#### [Set exercise]
Render every line of the data as a JSON array of strings, one string per line, omitting any blank lines.

#### [Input rows]
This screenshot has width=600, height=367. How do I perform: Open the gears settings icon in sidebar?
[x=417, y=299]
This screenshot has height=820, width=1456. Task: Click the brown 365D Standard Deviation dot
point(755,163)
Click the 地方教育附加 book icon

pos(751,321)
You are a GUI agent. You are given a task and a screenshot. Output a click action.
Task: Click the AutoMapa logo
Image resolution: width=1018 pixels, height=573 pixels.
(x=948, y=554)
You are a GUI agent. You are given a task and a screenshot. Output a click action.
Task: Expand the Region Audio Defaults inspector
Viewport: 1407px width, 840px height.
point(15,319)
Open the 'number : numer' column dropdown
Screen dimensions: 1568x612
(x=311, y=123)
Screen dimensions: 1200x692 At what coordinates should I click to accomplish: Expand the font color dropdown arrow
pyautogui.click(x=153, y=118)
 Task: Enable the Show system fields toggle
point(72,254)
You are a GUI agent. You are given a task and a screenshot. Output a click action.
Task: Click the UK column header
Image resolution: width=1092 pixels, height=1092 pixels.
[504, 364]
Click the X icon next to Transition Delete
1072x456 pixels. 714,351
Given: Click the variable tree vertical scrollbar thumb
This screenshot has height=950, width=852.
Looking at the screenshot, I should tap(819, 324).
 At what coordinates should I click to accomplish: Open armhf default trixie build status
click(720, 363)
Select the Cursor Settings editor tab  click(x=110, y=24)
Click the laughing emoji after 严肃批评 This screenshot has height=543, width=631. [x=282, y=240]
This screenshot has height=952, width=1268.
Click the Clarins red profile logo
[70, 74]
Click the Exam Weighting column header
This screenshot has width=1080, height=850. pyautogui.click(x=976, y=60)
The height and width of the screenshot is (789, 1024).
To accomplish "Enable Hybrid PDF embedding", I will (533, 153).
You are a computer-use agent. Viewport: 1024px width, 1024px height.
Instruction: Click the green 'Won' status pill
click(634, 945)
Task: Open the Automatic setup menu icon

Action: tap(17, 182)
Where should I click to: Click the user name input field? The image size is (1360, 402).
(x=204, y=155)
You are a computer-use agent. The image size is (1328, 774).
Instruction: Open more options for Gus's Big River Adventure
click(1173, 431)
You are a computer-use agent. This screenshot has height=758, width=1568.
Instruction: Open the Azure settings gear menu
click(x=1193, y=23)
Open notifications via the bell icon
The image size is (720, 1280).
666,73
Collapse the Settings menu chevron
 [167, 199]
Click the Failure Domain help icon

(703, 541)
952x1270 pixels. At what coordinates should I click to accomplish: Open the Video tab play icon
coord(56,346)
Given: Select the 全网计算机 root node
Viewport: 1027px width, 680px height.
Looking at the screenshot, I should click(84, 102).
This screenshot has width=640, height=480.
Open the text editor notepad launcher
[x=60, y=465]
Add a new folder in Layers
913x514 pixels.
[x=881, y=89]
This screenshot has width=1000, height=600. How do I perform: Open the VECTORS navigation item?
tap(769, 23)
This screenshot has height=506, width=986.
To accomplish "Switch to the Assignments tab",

#### [Answer for this exercise]
[
  "This screenshot has width=600, height=367. How do I perform: Open the gears settings icon in sidebar?",
  "[x=417, y=299]",
  "This screenshot has height=820, width=1456. Task: Click the brown 365D Standard Deviation dot",
  "point(755,163)",
  "Click the 地方教育附加 book icon",
  "pos(751,321)",
  "You are a GUI agent. You are given a task and a screenshot. Output a click action.",
  "Task: Click the AutoMapa logo",
  "Image resolution: width=1018 pixels, height=573 pixels.",
  "(x=948, y=554)",
  "You are a GUI agent. You are given a task and a screenshot. Output a click action.",
  "Task: Expand the Region Audio Defaults inspector",
  "Viewport: 1407px width, 840px height.",
  "point(15,319)",
  "Open the 'number : numer' column dropdown",
  "Screen dimensions: 1568x612",
  "(x=311, y=123)",
  "Screen dimensions: 1200x692 At what coordinates should I click to accomplish: Expand the font color dropdown arrow",
  "pyautogui.click(x=153, y=118)",
  " Task: Enable the Show system fields toggle",
  "point(72,254)",
  "You are a GUI agent. You are given a task and a screenshot. Output a click action.",
  "Task: Click the UK column header",
  "Image resolution: width=1092 pixels, height=1092 pixels.",
  "[504, 364]",
  "Click the X icon next to Transition Delete",
  "1072x456 pixels. 714,351",
  "Given: Click the variable tree vertical scrollbar thumb",
  "This screenshot has height=950, width=852.",
  "Looking at the screenshot, I should tap(819, 324).",
  " At what coordinates should I click to accomplish: Open armhf default trixie build status",
  "click(720, 363)",
  "Select the Cursor Settings editor tab  click(x=110, y=24)",
  "Click the laughing emoji after 严肃批评 This screenshot has height=543, width=631. [x=282, y=240]",
  "This screenshot has height=952, width=1268.",
  "Click the Clarins red profile logo",
  "[70, 74]",
  "Click the Exam Weighting column header",
  "This screenshot has width=1080, height=850. pyautogui.click(x=976, y=60)",
  "The height and width of the screenshot is (789, 1024).",
  "To accomplish \"Enable Hybrid PDF embedding\", I will (533, 153).",
  "You are a computer-use agent. Viewport: 1024px width, 1024px height.",
  "Instruction: Click the green 'Won' status pill",
  "click(634, 945)",
  "Task: Open the Automatic setup menu icon",
  "Action: tap(17, 182)",
  "Where should I click to: Click the user name input field? The image size is (1360, 402).",
  "(x=204, y=155)",
  "You are a computer-use agent. The image size is (1328, 774).",
  "Instruction: Open more options for Gus's Big River Adventure",
  "click(1173, 431)",
  "You are a computer-use agent. This screenshot has height=758, width=1568.",
  "Instruction: Open the Azure settings gear menu",
  "click(x=1193, y=23)",
  "Open notifications via the bell icon",
  "The image size is (720, 1280).",
  "666,73",
  "Collapse the Settings menu chevron",
  " [167, 199]",
  "Click the Failure Domain help icon",
  "(703, 541)",
  "952x1270 pixels. At what coordinates should I click to accomplish: Open the Video tab play icon",
  "coord(56,346)",
  "Given: Select the 全网计算机 root node",
  "Viewport: 1027px width, 680px height.",
  "Looking at the screenshot, I should click(84, 102).",
  "This screenshot has width=640, height=480.",
  "Open the text editor notepad launcher",
  "[x=60, y=465]",
  "Add a new folder in Layers",
  "913x514 pixels.",
  "[x=881, y=89]",
  "This screenshot has width=1000, height=600. How do I perform: Open the VECTORS navigation item?",
  "tap(769, 23)",
  "This screenshot has height=506, width=986.",
  "To accomplish \"Switch to the Assignments tab\","
]